La inteligencia artificial (IA) ha transformado rápidamente cómo interactuamos con la tecnología, pero, a menudo, a costa de nuestra autonomía y privacidad. A medida que las corporaciones impulsan el uso de la IA de maneras que escapan a nuestro control, es crucial que comencemos a exigir más participación y transparencia en su desarrollo y aplicación. La pregunta no es si la IA continuará integrándose en nuestras vidas, sino cómo podemos asegurarnos de que lo haga en términos que respeten nuestros derechos y nuestra dignidad.
La creciente desconfianza hacia la IA no es un problema de la tecnología en sí, sino de cómo se está utilizando. La situación actual refleja un desequilibrio de poder entre las empresas tecnológicas y los ciudadanos normales. Las grandes firmas han utilizado nuestros datos, a menudo sin nuestro conocimiento o consentimiento, para desarrollar sistemas que ahora moldean grandes aspectos de nuestra vida cotidiana. Esto ha llevado a un creciente descontento y miedo a lo desconocido, como lo reflejan diversas encuestas a nivel mundial. Sentimos que se nos ha despojado de nuestro derecho a decidir cómo se utiliza nuestra información. No sorprende, por tanto, que muchos estén más preocupados que entusiasmados con los avances en IA.
Para abordar estas preocupaciones, se necesita una reevaluación de cómo se aplica la tecnología y cómo se pueden incluir mecanismos de control más robustos. Un enfoque prometedor es el uso extendido de prácticas como el “red teaming”, originado en los sectores militar y de ciberseguridad. Este método, que implica someter sistemas a evaluaciones por expertos externos que buscan identificar fallas, ofrece una vía para mejorar la seguridad y la ética en el desarrollo de IA. Sin embargo, hasta el momento, su uso es limitado para el público general. Expandir esta práctica podría permitir que entidades independientes examinen los algoritmos con un enfoque en la equidad y la reducción de sesgos, asegurando que los modelos de IA no perpetúen ni amplifiquen las discriminaciones existentes.
Además, se debe avanzar hacia el concepto de “derecho a reparar” la IA. Esta idea, en su esencia, propone que los usuarios finales deberían tener la capacidad de diagnosticar, reportar y resolver las deficiencias de los sistemas de IA que utilizan. Esto no solo implica correcciones técnicas, sino también la posibilidad de personalizar los sistemas de acuerdo con normas éticas y preferencias personales. Al igual que otras tecnologías de consumo, como los automóviles o los electrodomésticos, la IA debería ser abierta a ajustes y reparaciones por parte de sus usuarios, directamente o a través de terceros acreditados.

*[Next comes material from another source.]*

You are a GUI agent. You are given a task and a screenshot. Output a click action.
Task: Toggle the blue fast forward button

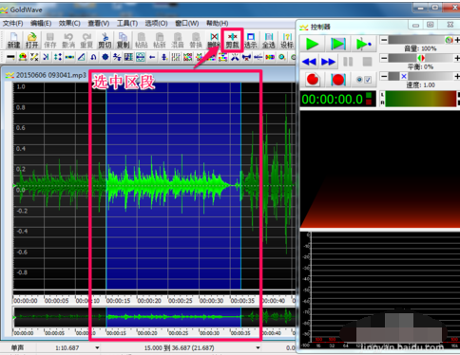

Este derecho a reparar fortalecería una relación de confianza entre el público y las compañías tecnológicas, promoviendo un sentido de seguridad en la utilización de las innovaciones de IA. Si bien este concepto es abstracto hoy en día, los movimientos hacia una mayor transparencia y control del usuario están sentando las bases para que en un futuro se convierta en norma. Esto requerirá no solo un cambio en la forma en que concebimos los derechos digitales, sino también en cómo desarrollamos y comercializamos la tecnología.
En última instancia, lograr este equilibrio entre innovación y regulación no será sencillo. La tendencia actual empuja hacia una normalización de entornos donde la IA se lanza sin suficientes pruebas o con protocolos de respuesta insuficientes para problemas éticos y de seguridad. La ciudadanía, por lo tanto, corre el riesgo de convertirse en simple cobaya de experimentos tecnológicos sin las salvaguardias adecuadas.
Reclamar un “derecho a reparar” y un proceso de desarrollo de IA más inclusivo y transparente es más que una cuestión de derechos de los consumidores; es un imperativo ético. La tecnología debería servir al bien común, no solo al interés corporativo. 2025 podría ser el año en que comencemos a exigir activamente nuestros derechos en este ámbito. Podría marcar el cambio hacia un paradigma donde todos tengamos voz y voto sobre el impacto de la IA en nuestras vidas, restableciendo así el equilibrio en la dinámica de poder entre las personas y las máquinas. Este cambio es necesario si queremos eludir una distopía tecnológica donde el valor humano se mide únicamente en datos y algoritmos.
Mientras continuamos este diálogo global, es vital que escuchemos a aquellos que tradicionalmente han sido marginados por la tecnología. Debemos garantizar que la transformación digital sea inclusiva y que el verdadero poder de la IA se utilice para elevar a toda la humanidad, no solo para unos pocos. En un mundo que se enfrenta a desafíos cada vez más complejos, como la IA, debemos ser firmes en nuestra demanda de un desarrollo ético y equitativo. Esta es la única forma de asegurar que la IA se convierta en una herramienta para el progreso humano inclusivo y sostenible.